After my previous post on passive voice and hedging by news topic, I looked at the same idea at the outlet level. So I ran the same style of metadata-only linguistic analysis across 8 news outlets from 2016–2026.
The two metrics shown are:
Hedging Rate: Share of sentences containing uncertainty/speculative language, such as “may,” “might,” “could,” “reportedly,” or “allegedly.”
Passive Voice Ratio: Share of sentences detected as passive voice, used here as a rough signal for less direct agency/attribution structure.
The analysis is filtered to hard-news topics and excludes sports, entertainment, lifestyle, weather, and similar categories.
Important caveats:
- This is not a truthfulness ranking.
- It measures linguistic style, not factual accuracy.
- Topic mix and article type can affect the results.
- Some source trend lines/panels cover fewer years because this sample applies minimum-per-year data thresholds and only plots years with sufficient observations.
- The y-axis is zoomed to the observed range; both metrics are bounded between 0 and 1.
A few visible patterns:
- BBC appears much lower on both metrics, though it rises in recent years.
- CBS News trends upward on both hedging and passive voice.
- AP News trends lower on hedging after 2016, while passive voice remains relatively high.
- Breitbart, HuffPost, and USA Today sit relatively high on hedging in this sample.
- Fox News is more volatile year to year, especially in earlier years.
Next, I can do sentiment extremism, attribution/quote ratio, headline-body alignment, or topic-adjusted outlet comparisons.

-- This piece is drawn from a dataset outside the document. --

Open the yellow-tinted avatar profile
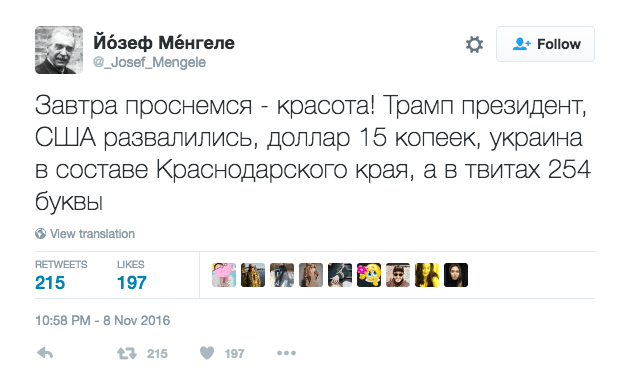 [x=427, y=275]
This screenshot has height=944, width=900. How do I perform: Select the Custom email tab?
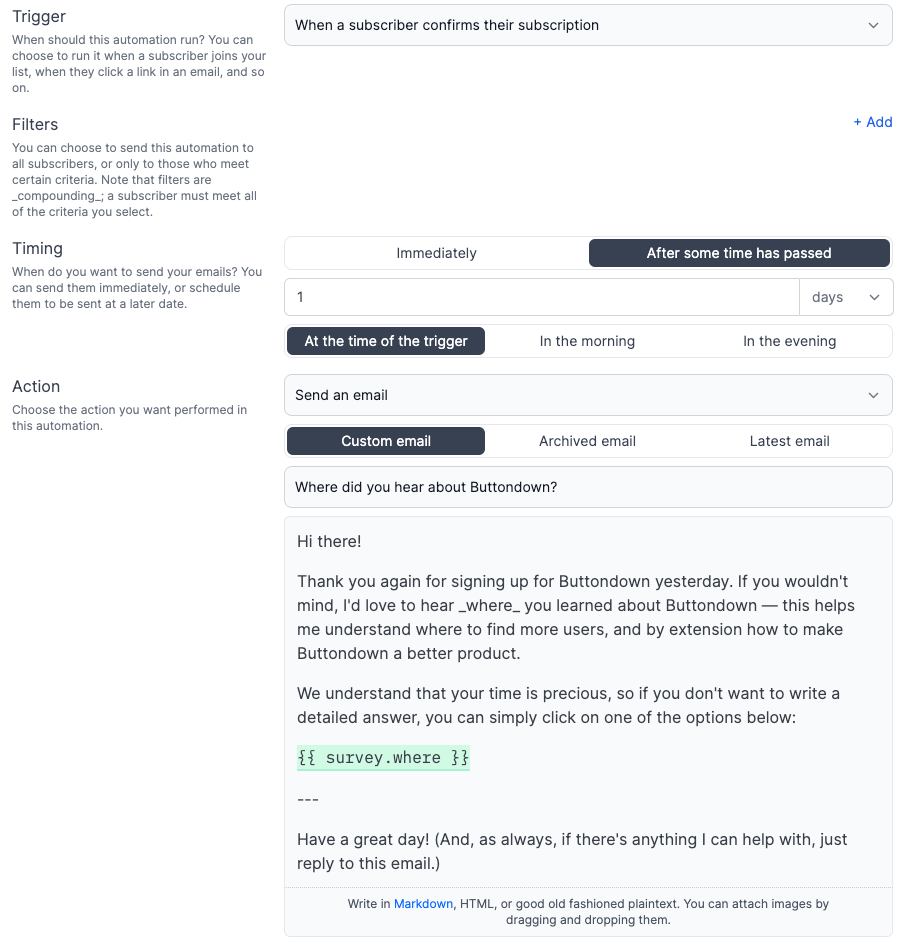(385, 441)
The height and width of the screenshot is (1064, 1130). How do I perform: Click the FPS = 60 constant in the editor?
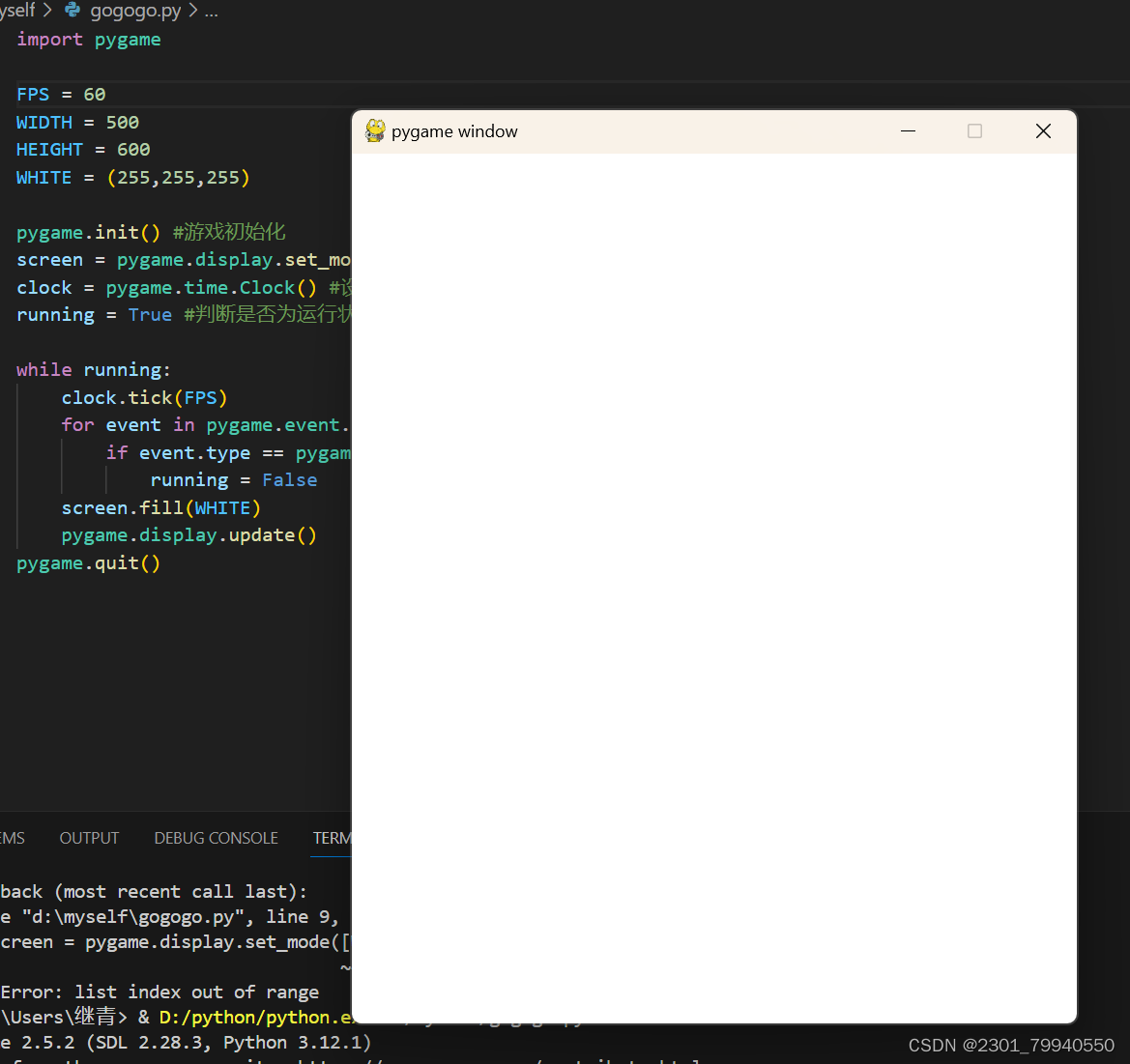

Which would be most useful?
by Queasy_System9168
1 Comment
**Data source:** This analysis is based on the larger internal Neutral News AI metadata corpus, which is the full version behind the public Kaggle sample dataset: [News Metadata Dataset (7K)](https://www.kaggle.com/datasets/neutralnewsai/nnai-news-metadata-dataset-7k). The public Kaggle version contains a 7,000-row metadata-only sample; this outlet-level analysis uses the broader underlying corpus to get source/year coverage.
**Tools used:** Python, pandas, spaCy for NLP feature extraction, and Seaborn/Matplotlib for visualization.
**Processing notes:**
* Full article text is not redistributed; the analysis uses derived metadata/NLP features.
* Articles were filtered to hard-news topics and exclude sports, entertainment, lifestyle, weather, and similar categories.
* Years with too few usable observations for a given source are not plotted.
* Metrics are sentence-weighted yearly averages by source.
* The y-axis is zoomed to the observed range for readability; both metrics are bounded between 0 and 1.
**Metric definitions:**
* **Hedging Rate:** share of sentences containing uncertainty/speculative language.
* **Passive Voice Ratio:** share of sentences detected as passive voice.